Mr. Brown is represented as possessing a mind more than commonly discerning; yet as having, when the missionaries first saw him, but few ideas on the subject of religion. He believed in a Supreme Being, the creator of the visible world, and that there is a state of rewards and punishments after the present life; and appeared conscious, that there were things implied in this short creed, of which he had no distinct apprehension; such as the character of the Supreme Being, the nature of the rewards and punishments, and the manner in which the one is to be obtained, and the other avoided. He seemed to have no notion of forgiveness of sin upon any terms. When told of these things, he said he had never heard of them before.2

Catharine’s mother’s religious knowledge probably did not exceed that of her husband. She was more attentive to neatness and order in the arrangement of her family, and more conversant with domestic duties than her countrywomen generally.
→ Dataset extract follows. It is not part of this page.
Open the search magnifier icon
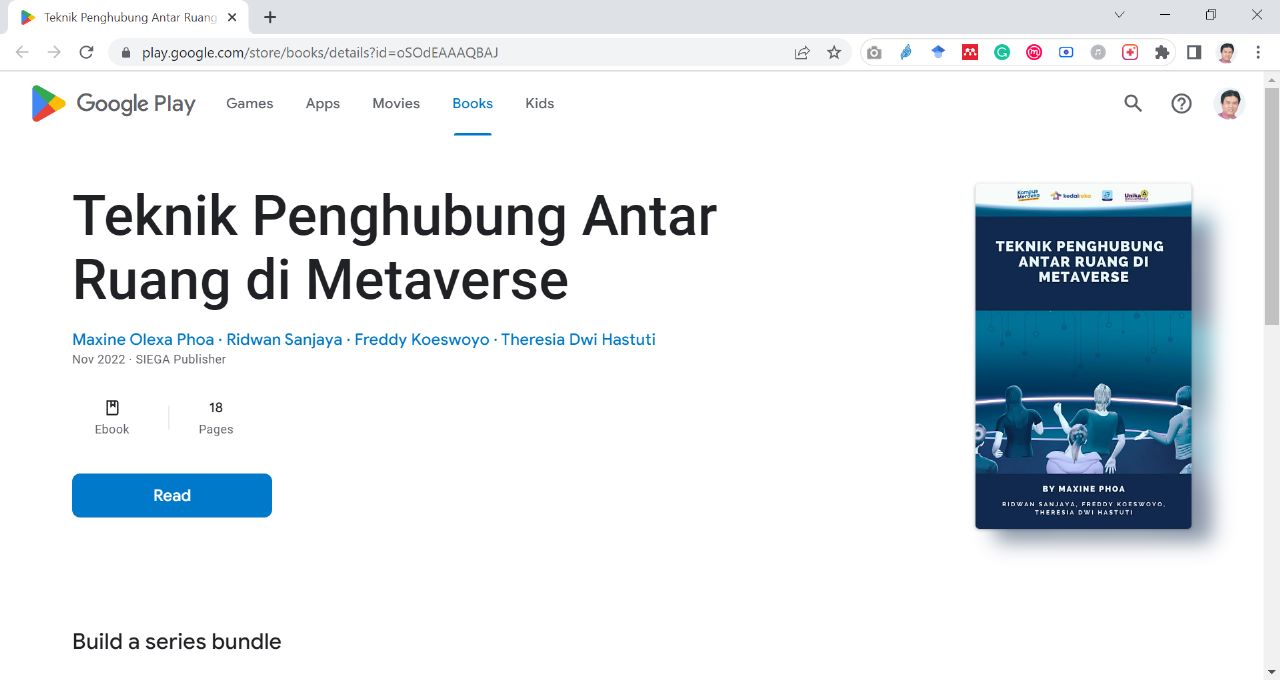 click(1132, 104)
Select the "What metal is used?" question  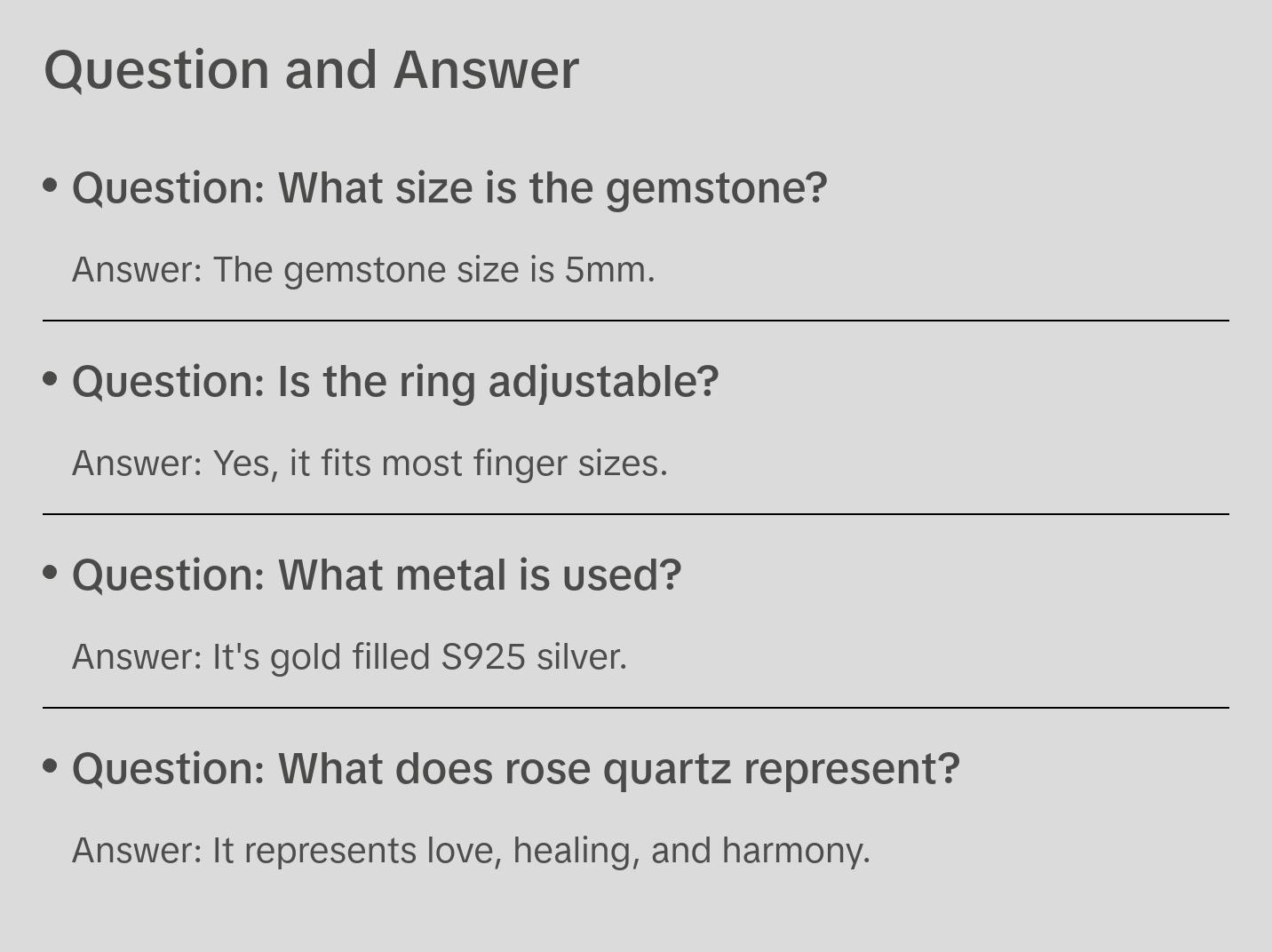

But uneducated as were the parents of Catharine on the more important subjects, they belonged to the more intelligent class of their people: for until within a few years, the Cherokees had scarcely begun to feel an impulse towards civilization; and indeed, as a nation, were almost entirely destitute of the means of intellectual or moral culture.3

Moravian mission established

In 1801, a Moravian mission was established at what is now called Spring-Place, and one or two excellent men have, since that period, resided there but, their means having been limited, their influence could not be extensive. Very commendable exertions in support of a school among the Cherokees were also made, for a few years subsequent to 1803, by the Rev. Gideon Blackburn.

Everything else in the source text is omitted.